In the third post of this series, we show how statistical sampling could provide accurate and precise quantitative evidence cost effectively. You can find the rest of the Strength In Numbers blog posts here.

A statistical sample is a small subset of a larger population. Selected properly, a statistical sample allows for drawing valid conclusions about that population. For example, public opinion polls are used to draw conclusions about the opinions of the general public by only asking a randomly selected sample of respondents.

The key to a valid sample is a simple principle: each member of the population has a known and non-zero chance to be included. The purpose of this blog is to unpack this seemingly simple principle.

## Advantages of Sampling: Working Smarter, Not Harder

Because a sample (say, in the hundreds) can be much smaller than a population (in the hundreds of millions), it is much more cost effective to evaluate a sample than the population. Surprisingly, with a very large population, such as the population of the United States (about 320 million), it takes a very small sample (about 1,000) to achieve reliable conclusions. (See our previous blog post on sampling myths).

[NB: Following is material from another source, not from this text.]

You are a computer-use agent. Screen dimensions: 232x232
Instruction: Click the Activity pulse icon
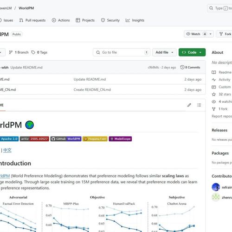coord(214,80)
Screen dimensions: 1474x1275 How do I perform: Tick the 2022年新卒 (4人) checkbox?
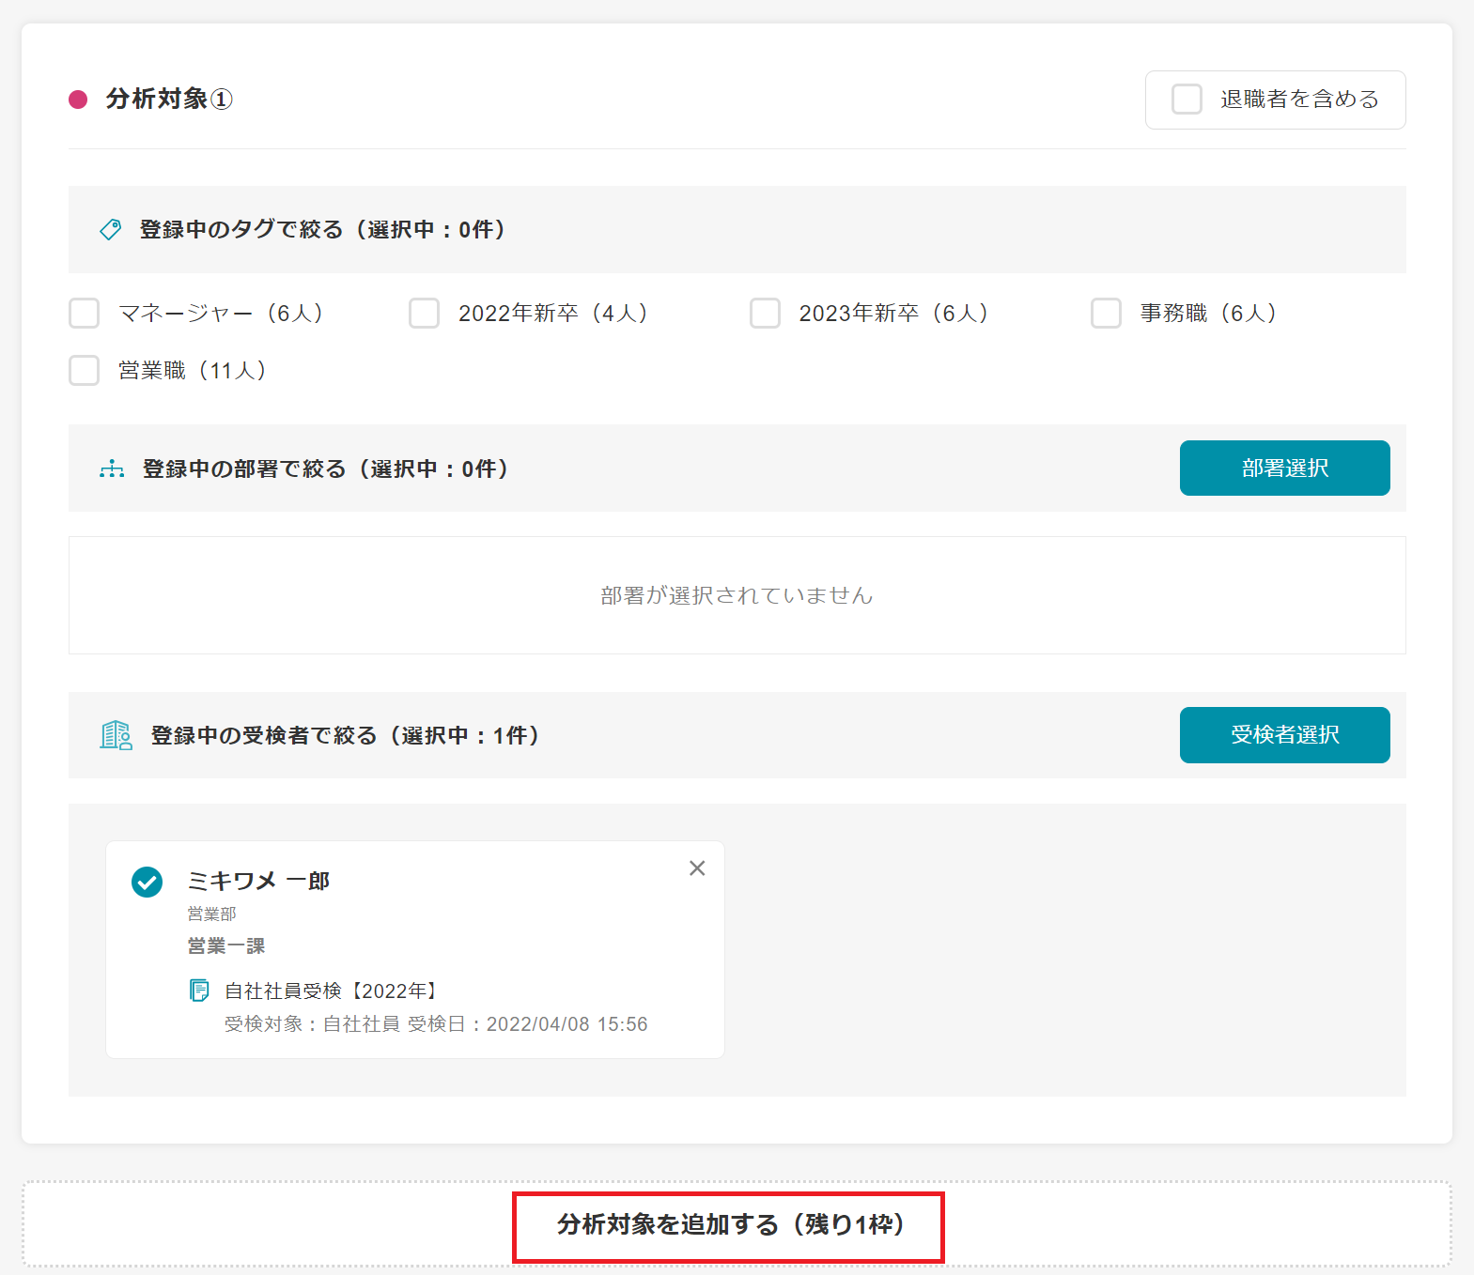click(x=425, y=314)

There are multiple ways to select a valid statistical sample. For example, a lottery is a statistically valid simple random sample. In a lottery, every ball has the same chance to be selected. Because of its simplicity, this is called a simple random sample. But a lottery is not the only way to selecting a sample. An alternative to a lottery is to create groups within a population before samples are selected from the groups. Frequently, groups are created based on similarity (say, groups of men or women). The latter is a stratified sample.

This similarity will allow for selecting even fewer elements from each group and still get reliable conclusions about the population. However, the subject matter expertise and the sampling expertise are both essential to (1) identify the groups that are similar, and to (2) select the appropriate number of elements from each group. [1]

The graphic on the right compares wage estimates from a large number of simple random samples (SRS) to wage estimates from a large number of stratified random samples (StRS) of the same size, all drawn from the same population. As the graphs show, the StRS is similar to SRS with respect to the average estimated wage, about 35. However, estimates from the stratified samples are more likely to be nearer the center. As shown in the graphic, 95% of SRS sample (blue line) averages fall between 15.5 and 54.5, while 95% of StRS sample (black line) averages fall between 21 and 49.7, which makes the StRS estimates more precise.

In this previous blog post, we discussed the details of simple random sampling and some other designs.

## Case Studies: Applying Theoretical and Industry Expertise

At Summit, we pair subject matter experts with statisticians to serve our clients.

For example, we helped the U.S. Department of Labor measure the extent of civil infractions among the 700,000 entities that file Form 5500 annually. For this project, Summit helped design a series of samples that use the information about retirement plan types and the number of retirement plan participants to create groups. By selecting a sample of a few hundred retirement plans, we achieved a reliable estimate of the rate of civil infractions. (In a future blog post we will discuss why the reported rate of civil infractions via investigations is an unreliable measure of the baseline. See details here.)

Quantifying the extent of fraudulent activities among claims is another example of leveraging information to improve sample design. In other projects, we used claim types to create groups (strata), taking advantage of the fact that claims are similar to each other within certain claim types but different from each other across those claim types. Further, we often create a separate group for claims with an amount greater than a certain large value to make sure those large claims are all included in the sample.

## Conclusion

Statistical sampling can be a very powerful tool in the right hands. Selecting a sample may appear straightforward, but there are many pitfalls--careful statistical and subject matter considerations are needed to make sure the sample is both statistically valid and efficient.

[1] In stratification, the similarity within strata is only important with respect to the outcome of interest. For example, if we want to measure body heights, it is probably a good idea to group by gender, because women’s and men’s heights are generally likely to be different across those two groups, but similar within. However, if we are interested in some other metric, such the average daily commute time, we are probably better off looking for other grouping variables, such as urban, suburban, or rural residence.